MA C’E’ CHI VUOLE TAGLIARE DI PIU’
Tuttavia, leggendo il bene informato giornale di settore The Medi Telegraph si scopre che la situazione non è ancora del tutto definita. Sul tavolo di Matteo Renzi a Palazzo Chigi, scrive infatti il magazine genovese del Secolo XIX, ci sarebbero due bozze di decreto: uno è quello riconducibile maggiormente a Delrio con la previsione di 14 autorità portuali e gli altri scali ridotti a “direzioni portuali”, mentre il secondo prevede un taglio più drastico ricalcando lo schema degli 8 distretti annunciato a maggio, anche se in questo caso si parla addirittura di scendere a 7 o a 5. Si tratterebbe di una soluzione pensata per centralizzare il controllo del settore, con pochi ma grandi distretti che si trasformerebbero nei fatti in un’emanazione diretta del Ministero. Resta ora da capire se il premier vorrà portare in Consiglio dei ministri questa riforma prima della pausa natalizia, oppure se congelare tutto, lasciare passare le feste e magari rifletterci ancora un po’ sopra, dato che nella primavera 2016 ci sono le elezioni amministrative e sono già diversi i territori insorti contro le ipotesi di riforma dei porti. Sullo sfondo si stagliano non poche tensioni su questo argomento tra l’entourage di Renzi e il ministro Delrio, come rivelato in questo documentato articolo de il Tirreno di Livorno.
AVANTI CON I DRAGAGGI
Nel frattempo procede a passo spedito la riforma dei dragaggi nei porti, con l’obiettivo di semplificare le procedure burocratiche.

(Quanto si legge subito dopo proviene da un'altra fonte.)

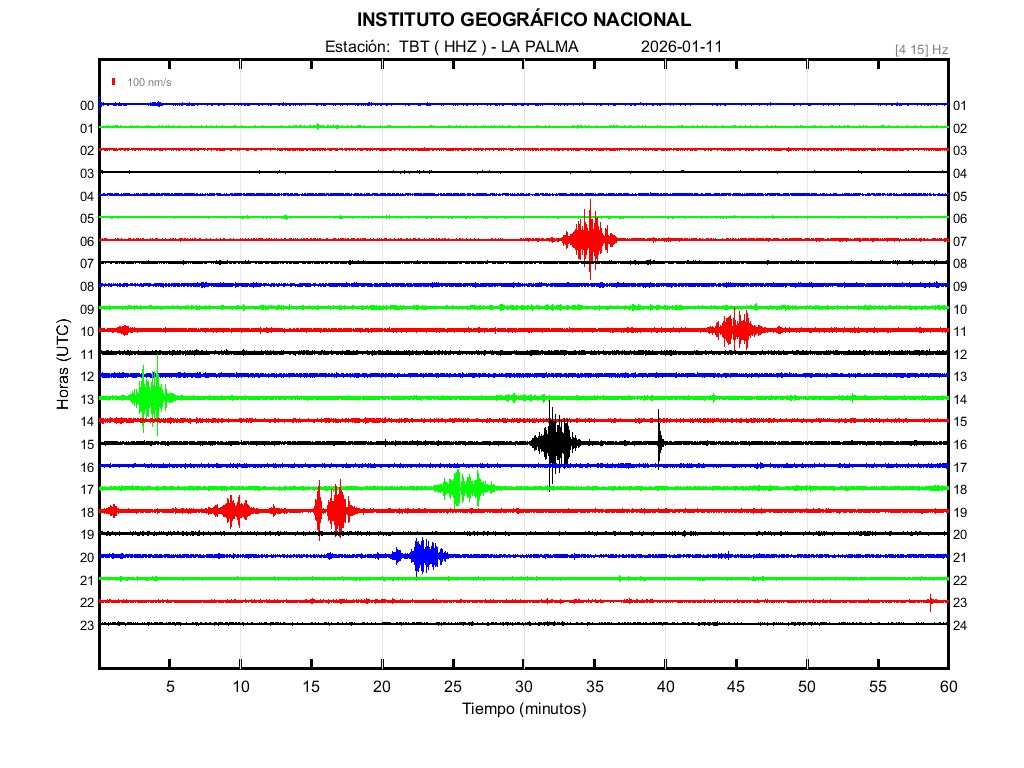Click the 30 minute tick label
The image size is (1024, 768).
(524, 687)
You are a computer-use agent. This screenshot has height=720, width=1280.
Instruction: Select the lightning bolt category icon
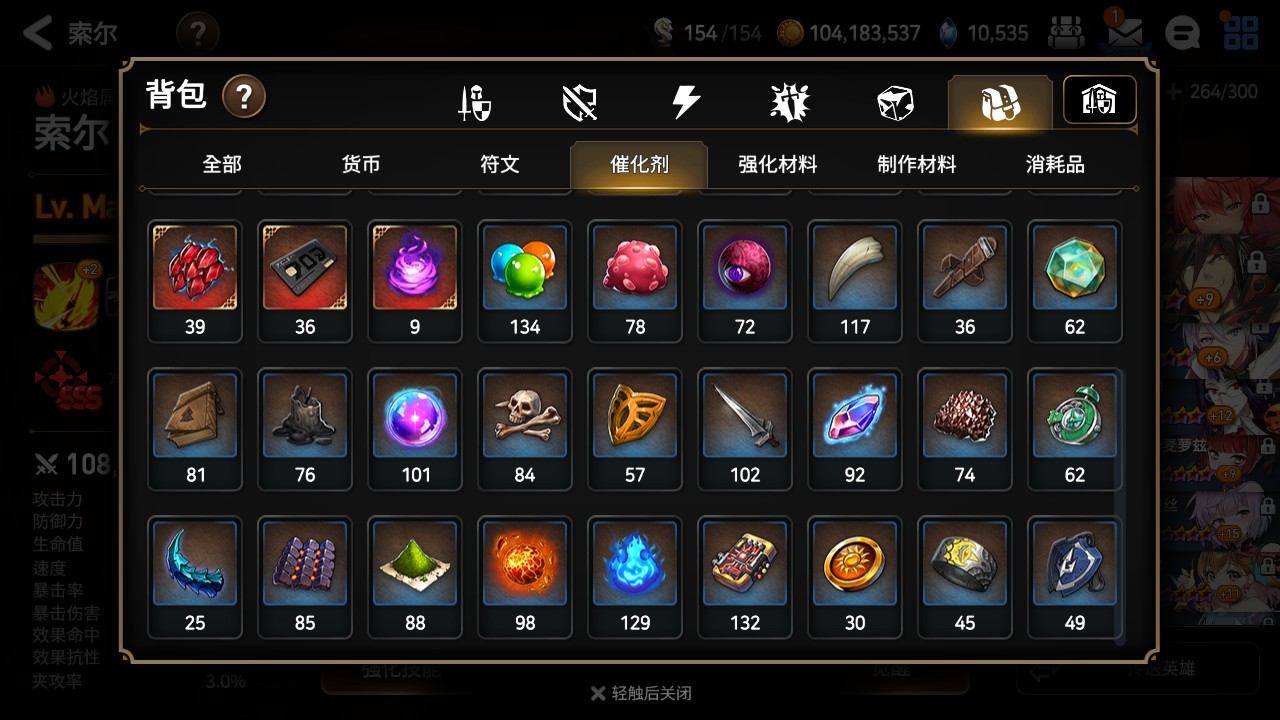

Come assicurato dal sottosegretario all’Ambiente Silvia Velo al recente convegno di Livorno, entro marzo 2016 entreranno a regime tre provvedimenti pensati per ridurre i tempi degli scavi dei fondali. Su questo fronte è stata espressa soddisfazione dal consigliere regionale del Pd in Emilia-Romagna, Gianni Bessi, uomo di fiducia sulle questioni portuali del governatore Stefano Bonaccini, ormai prossimo alla presidenza della Conferenza Stato-Regioni. “Le nuove normative presentate – ha dichiarato Bessi – realizzano una sostanziale omogeneizzazione a livello nazionale delle procedure ma introducono comunque una certa flessibilità come richiesto dalle Regioni. Ogni porto è differente sia dal punto di vista socio-economico sia dal punto di vista geo-morfologico per le caratteristiche locali della costa”.